*Exercise input*.
──────────────────────────────

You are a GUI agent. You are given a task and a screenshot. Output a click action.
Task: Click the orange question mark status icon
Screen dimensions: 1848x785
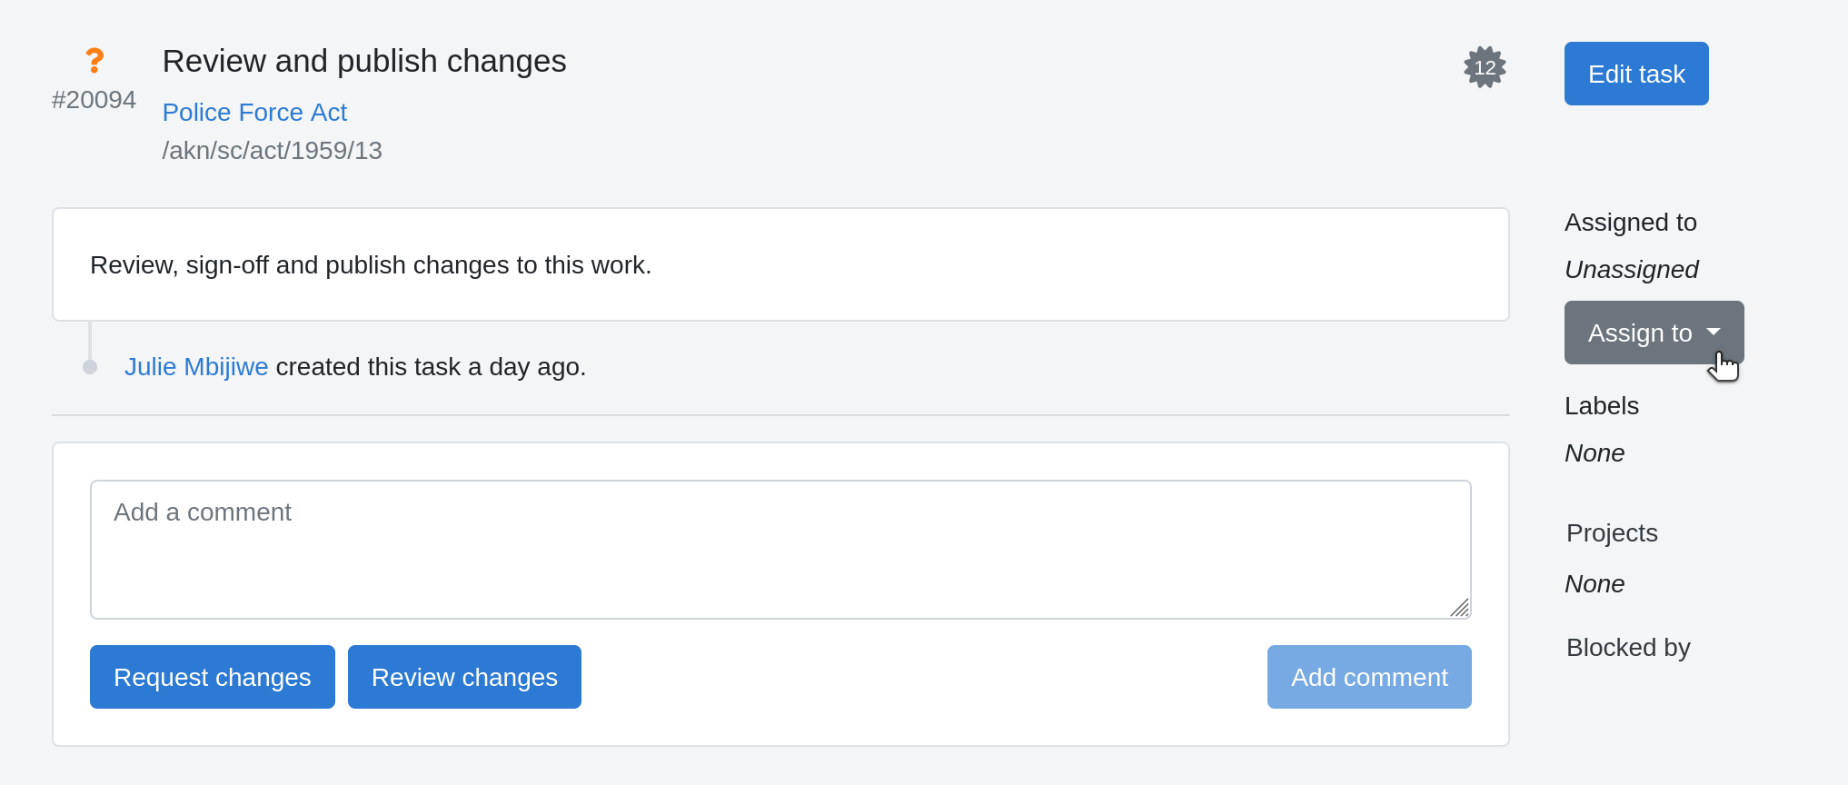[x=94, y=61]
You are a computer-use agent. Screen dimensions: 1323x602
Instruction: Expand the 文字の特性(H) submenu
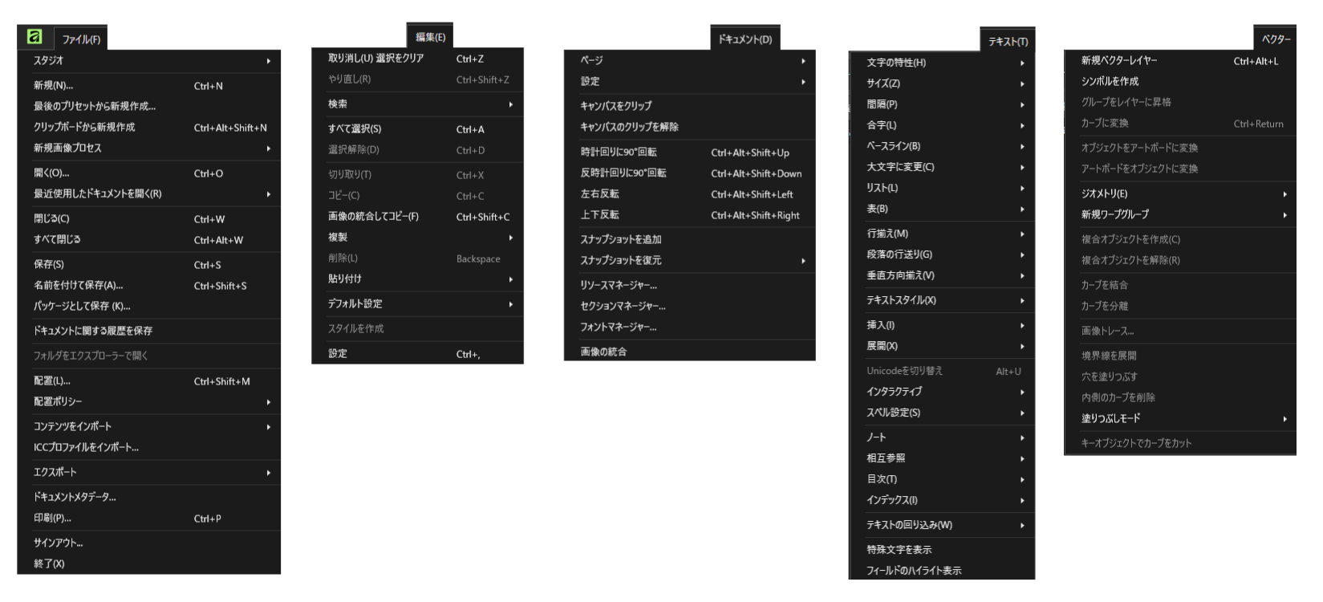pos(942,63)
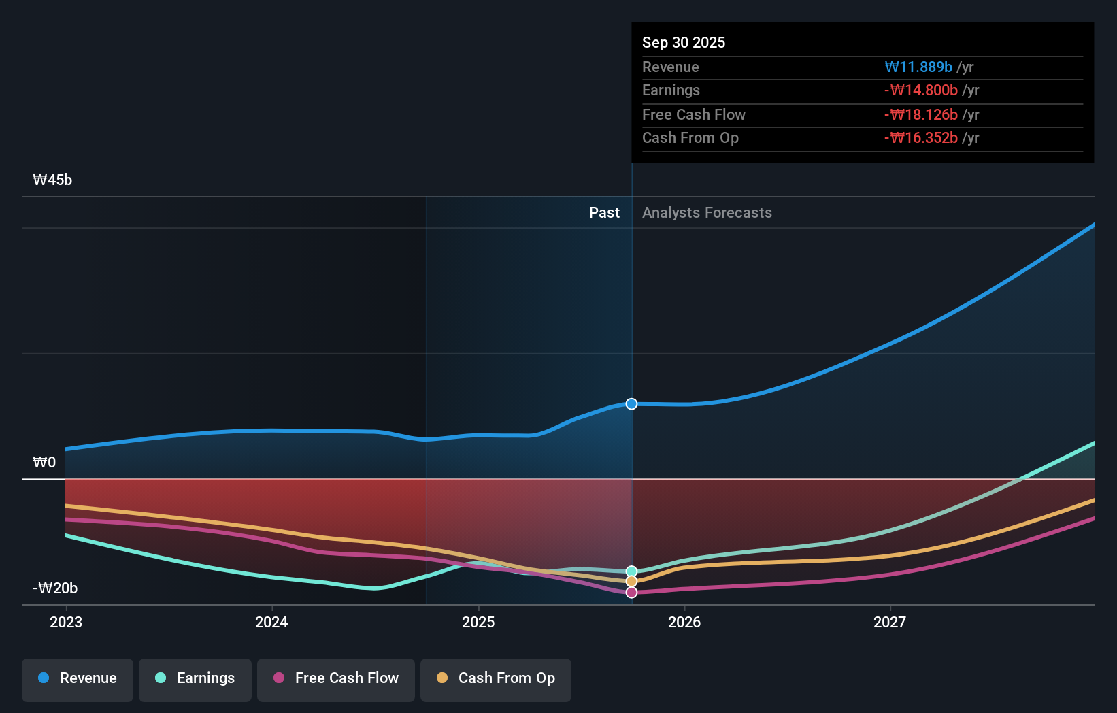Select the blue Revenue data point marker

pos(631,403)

──────────────────────────────

Echo the records from the line containing "You are a computer-use" up to and including the final line, leaving out the pictures.

You are a computer-use agent. Screen dimensions: 1323x602
Instruction: Expand the 文字の特性(H) submenu
pos(942,63)
Select the blue Revenue data point marker

pos(631,403)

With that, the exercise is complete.